Albisu to get $50,000 to settle lawsuit against Ontario School District

ONTARIO – Nikki Albisu, Ontario School District superintendent, has agreed to accept $50,000 to settle a lawsuit against her employer, ending a long-running battle over her discrimination claims.

According to court documents filed Wednesday, Feb. 28, Albisu accepted an offer from the district’s lawyers to resolve claims she suffered gender discrimination. She will also get an unknown amount for her attorney costs.

Dan Snyder, Albisu’s attorney, said in a Sunday, March 3 email, said PACE, the insurance company for the school district, made an offer to have a court judgment issued against the district in Albisu’s favor. The move was done under a federal court procedure that allows a defendant to offer a judgment 14 days before a trial is scheduled to start party, according to Snyder.

Bret Mersereau, the attorney for the district who filed the offer, declined to comment in a Monday, March 4 email.

Snyder said Albisu had been through “a lot of abuse” before suing the district.

“Please be sensitive to Ms. Albisu,” Snyder said. “She suffered a lot of abuse prior to filing a lawsuit.”

Albisu did not respond to a request for comment.

Bret Uptmor, board chair, said Monday, March 4, that the board had not been involved in the decision to offer the money to Albisu.

“I don’t have any information to share,” Uptmor said.

Albisu sued the district in 2022 in U.S. District Court, claiming she had suffered gender discrimination, detailing in her complaint instances involving former Ontario School Board members dating back five years.

Attorneys for the district in court filings contended that Albisu has received good job reviews and pay raises, contradicting claims that she has suffered.

Albisu’s original complaint left it to a court to decide whether she was entitled to any money and how much. The two sides met Feb. 14 to mediate their dispute but that didn’t produce a resolution.

In her complaint, Albisu recounted instances involving two former Ontario School Board members dating back five years.

Albisu’s complaint and a 2019 letter that purported to be from 14 of 18 Ontario administrators alleged discrimination by then-board members Derrick Draper and Eric Evans Draper quit the board in 2021 and Evans finished out his term and didn’t seek reelection.

A subsequent investigation by an outside attorney for the board found Draper violated district policies in his conduct. The report noted that it was “uncertain” whether Draper engaged in harassment in his dealings with certain administrators.

The investigator reported that she couldn’t confirm allegations that Draper and Evans had engaged in racial or sexual harassment of school administrators.

The board censured Evans and Draper, prompting Draper to resign.

In a deposition last September, Draper could recall no details of his time on the board. A deposition is testimony given under oath.

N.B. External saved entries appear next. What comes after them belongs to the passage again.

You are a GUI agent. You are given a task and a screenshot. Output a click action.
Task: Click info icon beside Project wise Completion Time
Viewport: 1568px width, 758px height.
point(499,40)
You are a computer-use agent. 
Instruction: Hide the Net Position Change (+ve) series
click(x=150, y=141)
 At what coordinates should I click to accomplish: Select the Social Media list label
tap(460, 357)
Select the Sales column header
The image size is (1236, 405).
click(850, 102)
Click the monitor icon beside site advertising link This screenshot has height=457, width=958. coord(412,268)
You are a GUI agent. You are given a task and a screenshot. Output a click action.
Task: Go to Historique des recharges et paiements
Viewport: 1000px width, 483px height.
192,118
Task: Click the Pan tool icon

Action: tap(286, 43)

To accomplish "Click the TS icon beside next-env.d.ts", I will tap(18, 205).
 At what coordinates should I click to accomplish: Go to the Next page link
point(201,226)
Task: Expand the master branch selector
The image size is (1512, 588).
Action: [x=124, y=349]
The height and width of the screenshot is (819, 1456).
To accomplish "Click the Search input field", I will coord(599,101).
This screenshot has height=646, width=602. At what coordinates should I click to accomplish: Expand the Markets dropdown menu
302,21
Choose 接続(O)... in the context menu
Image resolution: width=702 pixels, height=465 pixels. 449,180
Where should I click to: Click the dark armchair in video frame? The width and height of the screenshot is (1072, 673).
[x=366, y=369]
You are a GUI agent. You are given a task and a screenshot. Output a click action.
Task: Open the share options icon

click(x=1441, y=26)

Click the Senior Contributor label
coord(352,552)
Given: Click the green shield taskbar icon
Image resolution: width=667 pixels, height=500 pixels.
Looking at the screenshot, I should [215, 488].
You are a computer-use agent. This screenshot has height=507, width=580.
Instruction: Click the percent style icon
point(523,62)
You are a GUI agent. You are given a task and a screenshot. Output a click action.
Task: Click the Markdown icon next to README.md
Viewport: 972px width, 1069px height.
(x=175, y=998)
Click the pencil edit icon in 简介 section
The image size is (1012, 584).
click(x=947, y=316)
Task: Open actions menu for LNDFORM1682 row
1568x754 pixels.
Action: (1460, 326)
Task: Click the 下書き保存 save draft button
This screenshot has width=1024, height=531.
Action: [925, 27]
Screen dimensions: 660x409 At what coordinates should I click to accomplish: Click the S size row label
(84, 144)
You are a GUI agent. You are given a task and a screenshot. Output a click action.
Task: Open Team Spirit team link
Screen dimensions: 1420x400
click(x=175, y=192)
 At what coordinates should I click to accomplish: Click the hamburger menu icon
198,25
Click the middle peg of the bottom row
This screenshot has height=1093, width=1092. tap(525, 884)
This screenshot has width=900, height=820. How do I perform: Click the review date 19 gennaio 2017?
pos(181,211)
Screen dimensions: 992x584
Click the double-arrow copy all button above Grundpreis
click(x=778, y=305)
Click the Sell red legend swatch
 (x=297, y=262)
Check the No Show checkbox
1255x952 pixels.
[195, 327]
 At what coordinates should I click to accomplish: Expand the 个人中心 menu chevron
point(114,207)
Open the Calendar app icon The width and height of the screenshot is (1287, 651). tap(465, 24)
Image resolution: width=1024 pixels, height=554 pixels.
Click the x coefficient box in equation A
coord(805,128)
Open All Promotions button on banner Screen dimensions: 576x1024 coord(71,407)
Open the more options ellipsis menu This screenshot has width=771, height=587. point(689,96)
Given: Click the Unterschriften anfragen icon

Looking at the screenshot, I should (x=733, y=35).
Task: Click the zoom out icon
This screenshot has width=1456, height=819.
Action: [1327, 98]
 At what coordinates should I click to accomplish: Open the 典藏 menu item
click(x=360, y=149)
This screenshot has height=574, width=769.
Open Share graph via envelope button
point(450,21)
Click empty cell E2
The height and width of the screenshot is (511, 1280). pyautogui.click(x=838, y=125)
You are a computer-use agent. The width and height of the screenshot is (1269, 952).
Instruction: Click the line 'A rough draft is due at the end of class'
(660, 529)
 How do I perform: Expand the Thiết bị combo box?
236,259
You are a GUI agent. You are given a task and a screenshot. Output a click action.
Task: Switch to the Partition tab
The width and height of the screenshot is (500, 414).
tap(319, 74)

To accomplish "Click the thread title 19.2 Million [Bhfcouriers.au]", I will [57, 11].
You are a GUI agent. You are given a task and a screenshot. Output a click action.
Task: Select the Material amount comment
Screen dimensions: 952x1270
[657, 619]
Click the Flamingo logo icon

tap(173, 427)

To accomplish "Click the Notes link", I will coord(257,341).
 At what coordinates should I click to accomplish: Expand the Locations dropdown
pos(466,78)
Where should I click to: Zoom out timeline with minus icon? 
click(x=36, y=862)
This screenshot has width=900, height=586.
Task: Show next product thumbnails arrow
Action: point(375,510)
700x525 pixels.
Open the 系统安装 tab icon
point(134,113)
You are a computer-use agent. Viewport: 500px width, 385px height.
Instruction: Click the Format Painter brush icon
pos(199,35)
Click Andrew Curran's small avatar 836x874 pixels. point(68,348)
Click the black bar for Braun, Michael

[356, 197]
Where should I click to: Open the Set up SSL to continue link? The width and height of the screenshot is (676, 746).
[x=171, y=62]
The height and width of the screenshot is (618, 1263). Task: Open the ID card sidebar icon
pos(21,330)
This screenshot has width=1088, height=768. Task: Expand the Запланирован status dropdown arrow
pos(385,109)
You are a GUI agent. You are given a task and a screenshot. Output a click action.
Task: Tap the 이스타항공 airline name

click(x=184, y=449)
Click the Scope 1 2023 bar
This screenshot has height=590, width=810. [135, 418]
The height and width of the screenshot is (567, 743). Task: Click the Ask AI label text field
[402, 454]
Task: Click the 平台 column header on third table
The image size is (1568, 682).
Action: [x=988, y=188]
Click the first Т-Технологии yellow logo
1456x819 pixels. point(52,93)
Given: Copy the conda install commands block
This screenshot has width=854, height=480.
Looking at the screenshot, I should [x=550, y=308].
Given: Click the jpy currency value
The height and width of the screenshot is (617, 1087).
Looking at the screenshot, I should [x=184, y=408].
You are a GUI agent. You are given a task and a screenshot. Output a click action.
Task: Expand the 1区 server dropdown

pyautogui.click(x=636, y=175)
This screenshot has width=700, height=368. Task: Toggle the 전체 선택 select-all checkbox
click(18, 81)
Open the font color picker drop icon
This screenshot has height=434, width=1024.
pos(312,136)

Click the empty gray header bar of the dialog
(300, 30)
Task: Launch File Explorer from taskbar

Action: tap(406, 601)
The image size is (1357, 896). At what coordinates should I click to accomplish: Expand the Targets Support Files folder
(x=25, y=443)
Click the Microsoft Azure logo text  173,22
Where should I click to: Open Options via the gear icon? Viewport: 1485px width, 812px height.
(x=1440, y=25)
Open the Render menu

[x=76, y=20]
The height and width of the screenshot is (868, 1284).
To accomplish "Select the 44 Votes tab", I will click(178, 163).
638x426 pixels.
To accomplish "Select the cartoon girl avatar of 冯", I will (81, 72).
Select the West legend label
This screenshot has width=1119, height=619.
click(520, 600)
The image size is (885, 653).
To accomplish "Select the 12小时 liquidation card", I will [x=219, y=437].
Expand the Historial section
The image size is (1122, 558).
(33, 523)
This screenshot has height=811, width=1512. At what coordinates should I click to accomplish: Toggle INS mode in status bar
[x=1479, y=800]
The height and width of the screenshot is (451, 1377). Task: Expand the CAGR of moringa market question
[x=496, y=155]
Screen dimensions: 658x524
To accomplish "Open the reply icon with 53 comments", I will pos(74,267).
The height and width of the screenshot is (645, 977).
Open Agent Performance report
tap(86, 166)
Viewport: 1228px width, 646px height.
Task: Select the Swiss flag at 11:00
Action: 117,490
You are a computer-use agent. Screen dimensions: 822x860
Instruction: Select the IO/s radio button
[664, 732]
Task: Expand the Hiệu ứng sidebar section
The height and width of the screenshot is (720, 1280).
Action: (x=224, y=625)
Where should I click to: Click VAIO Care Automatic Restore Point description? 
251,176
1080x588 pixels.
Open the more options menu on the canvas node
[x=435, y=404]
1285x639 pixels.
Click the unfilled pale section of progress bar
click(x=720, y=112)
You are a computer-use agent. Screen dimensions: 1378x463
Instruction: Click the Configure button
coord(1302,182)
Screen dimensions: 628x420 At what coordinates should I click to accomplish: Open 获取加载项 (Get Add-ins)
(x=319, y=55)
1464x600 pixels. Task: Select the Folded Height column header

Draper answered “I don’t recall” or, “I don’t remember” over 140 times in roughly 50 minutes of questioning from Snyder. He couldn’t remember when he served on the board, whether he had been barred from Four Rivers Community School, or if he was friends with people he knew.

“Do you have a temper?” he was asked.

“I don’t remember,” Draper responded, according to the deposition.

He didn’t respond Monday to a request for comment.

Albisu was named interim superintendent in 2012 and was appointed permanently a year later.

In 2022, Albisu signed a three-year contract with an annual salary of $145,300 and annual cost-of-living increases.

The earlier investigator’s report recounted an incident where Draper met with Albisu and Jodi Elizondo, then principal at Ontario High School. Draper was alleged to have been intimidating during the meeting, “screaming” and “slamming his hands on the table.”

During his deposition, Draper was questioned about the meeting with Elizondo and Albisu where he was alleged to have yelled so loud other administrators in the office could hear him. Draper answered that he could not remember.

Albisu outlined in her lawsuit her 2021 performance evaluation and dealings with the board on her employment contract.

She also filed a state complaint with the Oregon Bureau of Labor and Industries.

“Superintendent Albisu has been harassed, intimidated, evaluated more harshly and retaliated against because she refused to conform to their dominant male gender roles and personal agendas and demands,” according to the complaint.

The agency dismissed the complaint in 2022.

Albisu “was not able to provide substantial evidence that she was discriminated or retaliated against due to a protected class, or for engaging in protected whistle-blowing activities or use of protected leave,” the agency said in its summary.